Das Versprechen von Wohlstand durch Handel lässt sich jedenfalls mit der gegenwärtigen Handelspolitik nicht erfüllen, wie der Ökonom Dani Rodrik argumentiert: Während es einst in Handelsabkommen vor allem um die allgemeine Reduktion von Zöllen ging, ist dies zunehmend immer weniger der Fall. Stattdessen werden in den Verträgen regulatorische Verpflichtungen und die Harmonisierung von Standards festgeschrieben, die besonders die Interessen großer exportorientierter Konzerne wiederspiegeln. Indem Pharmakonzerne, Finanzinstitutionen und multinationale Unternehmen nationalstaatliche Regelungen und Produktstandards in ihrem Interesse beeinflussen, können sie einen noch größeren Teil der Globalisierungsgewinne für sich beanspruchen.

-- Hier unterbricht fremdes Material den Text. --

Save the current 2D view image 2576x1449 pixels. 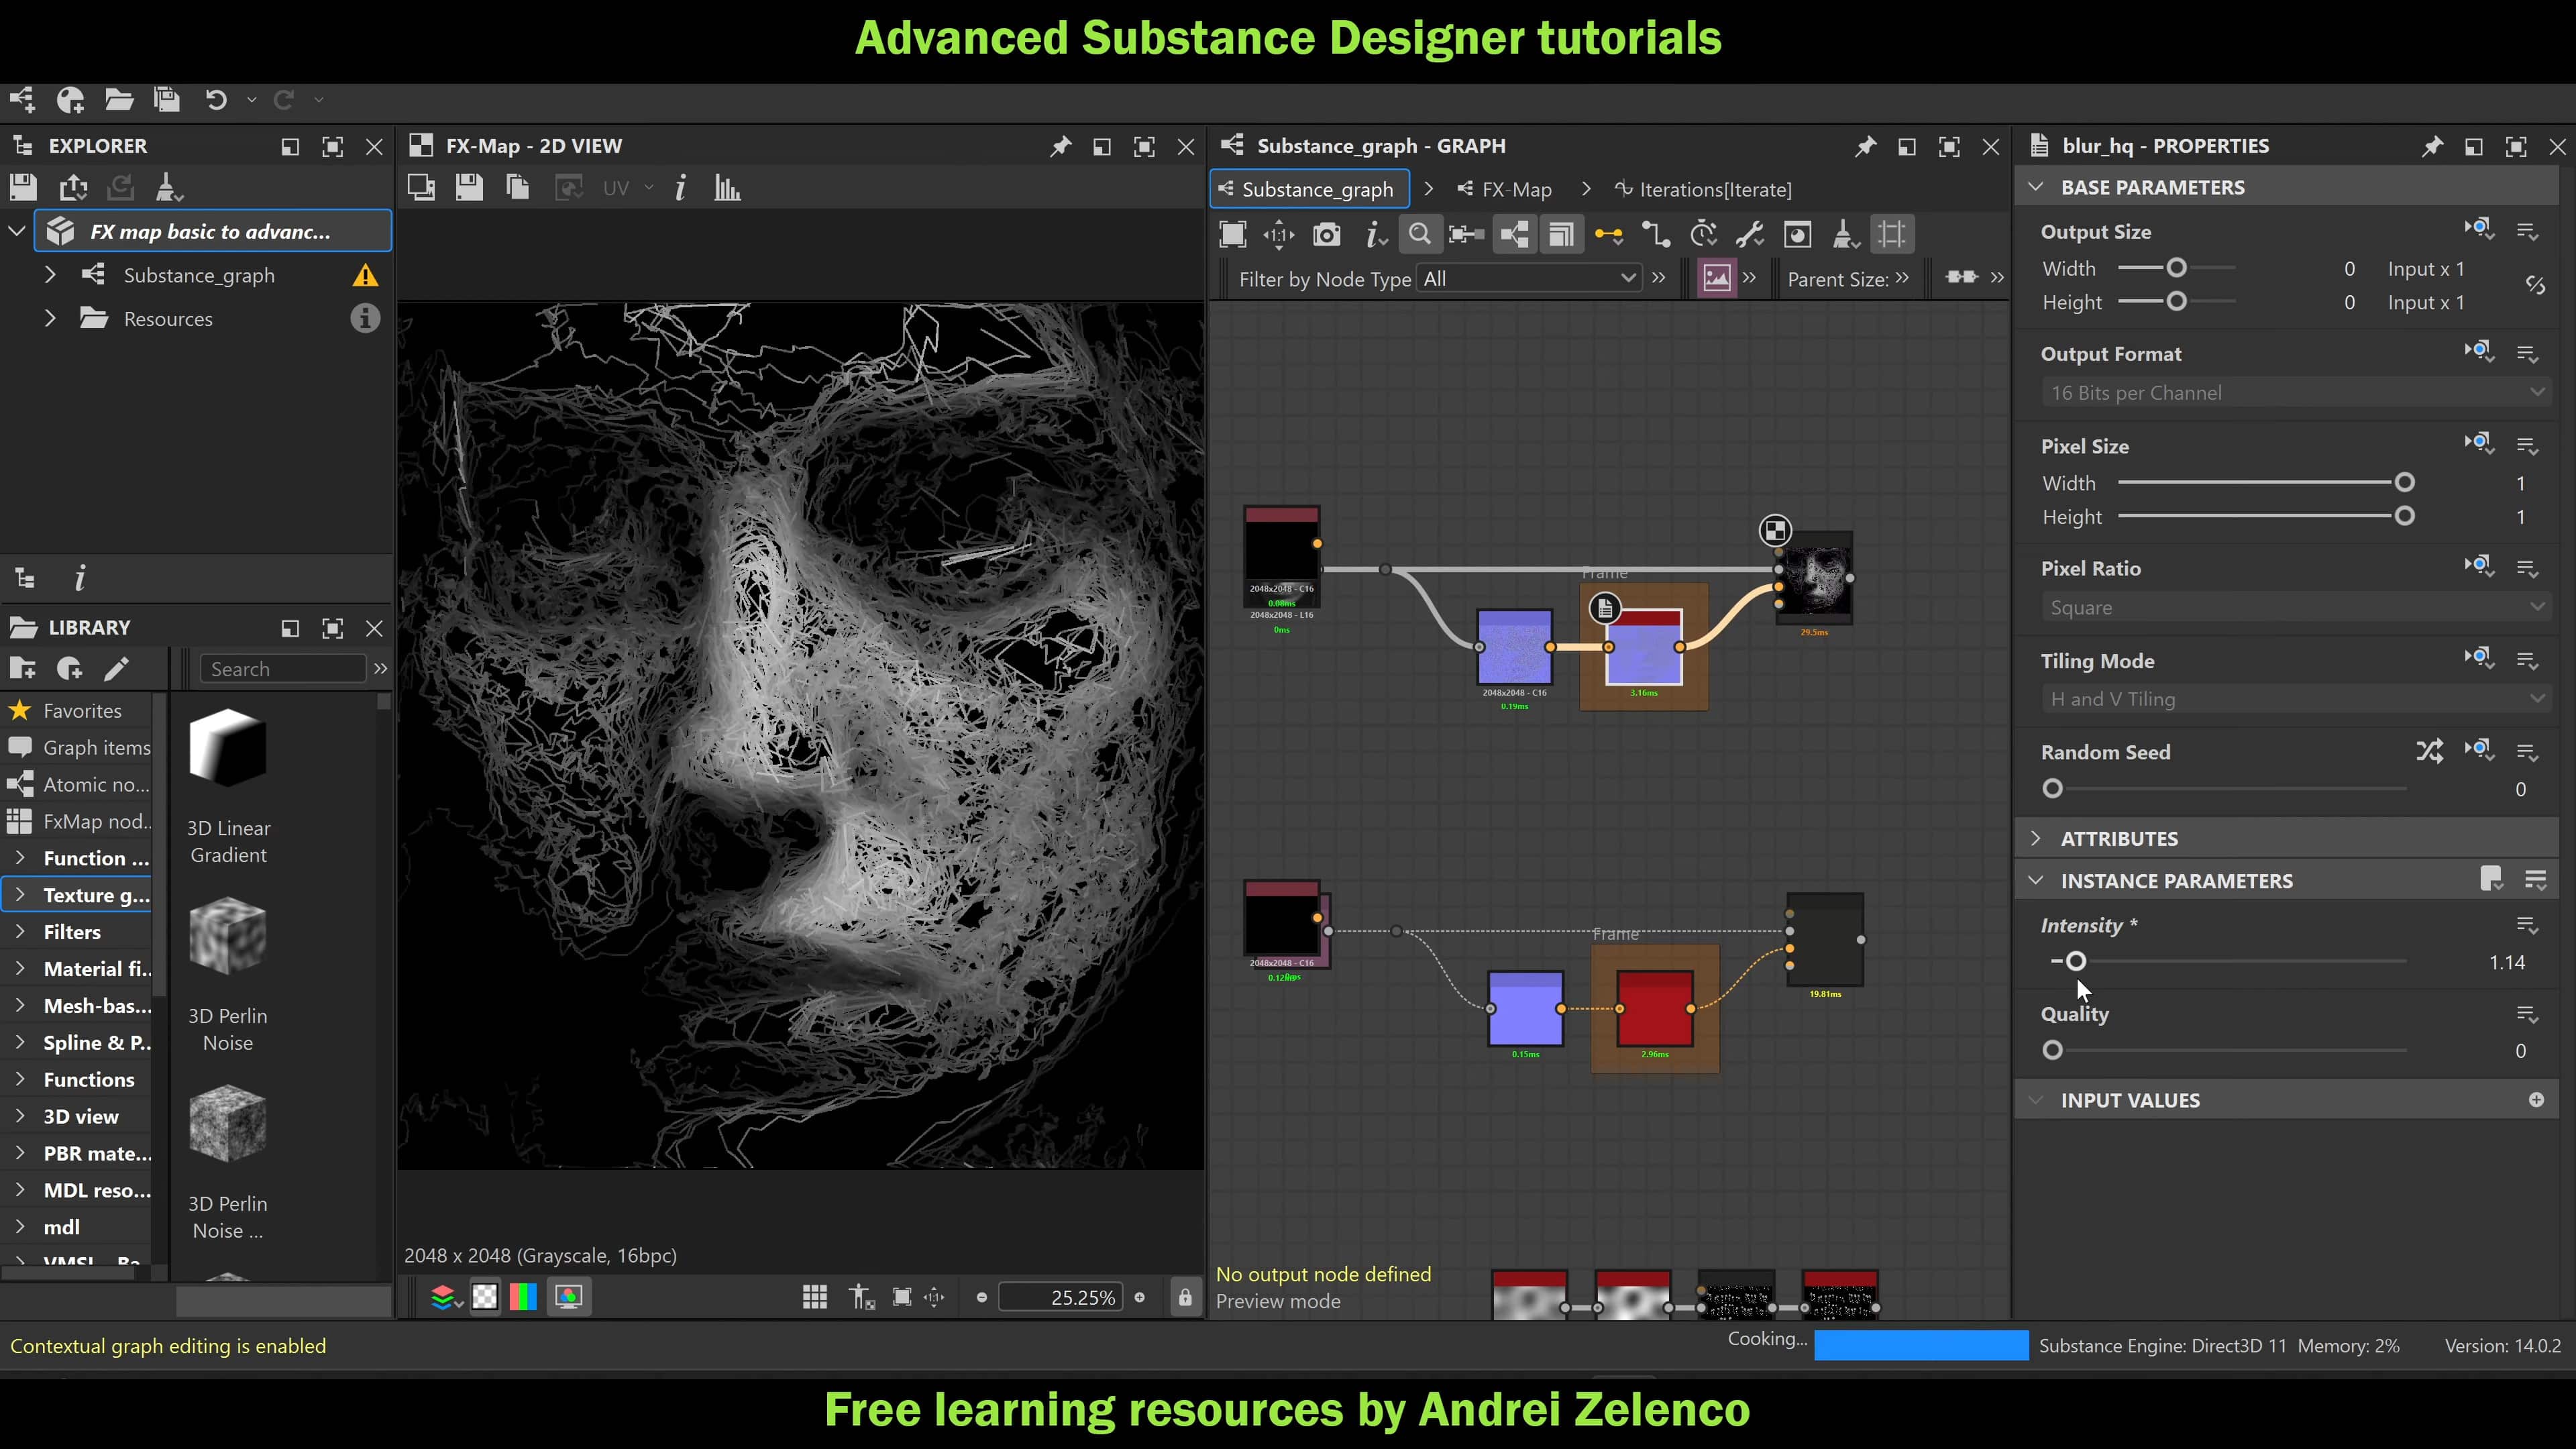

Schließlich, so bekräftigt Rodrik, sind es auch gerade die Themen, die nicht auf den Agenden von Freihandelsabkommen landen, die zeigen, dass diese Abkommen weitgehend nur die Interessen von Konzernen widerspiegeln. Leerstellen gibt es gerade dort, wo potenziell ein hoher Nutzen für die Gesellschaft entstehen würde, wie bei der Bekämpfung von internationalem Steuerwettbewerb und Steuervermeidungspraktiken.
Es braucht daher eine Handelspolitik, die diese Missstände und Verteilungseffekte nicht negiert, sondern aktiv bearbeitet. Das bedeutet auch, dass Handel nicht isoliert von anderen Politiken betrachtet werden darf. Stattdessen sollte Handel eingebettet in eine umfassendere gesellschaftliche Perspektive demokratisch verhandelt werden. Neben Arbeits- und Umweltschutzaspekten könnte dazu ebenfalls eine Diskussion über eine sinnvolle wirtschaftspolitische Steuerung jenseits von globalen Marktmechanismen gehören – insbesondere wenn es gilt, die negativen Effekte des Klimawandels für die Gesellschaft negativen Effekte des Klimawandels für die Gesellschaft nachhaltig abzuwenden.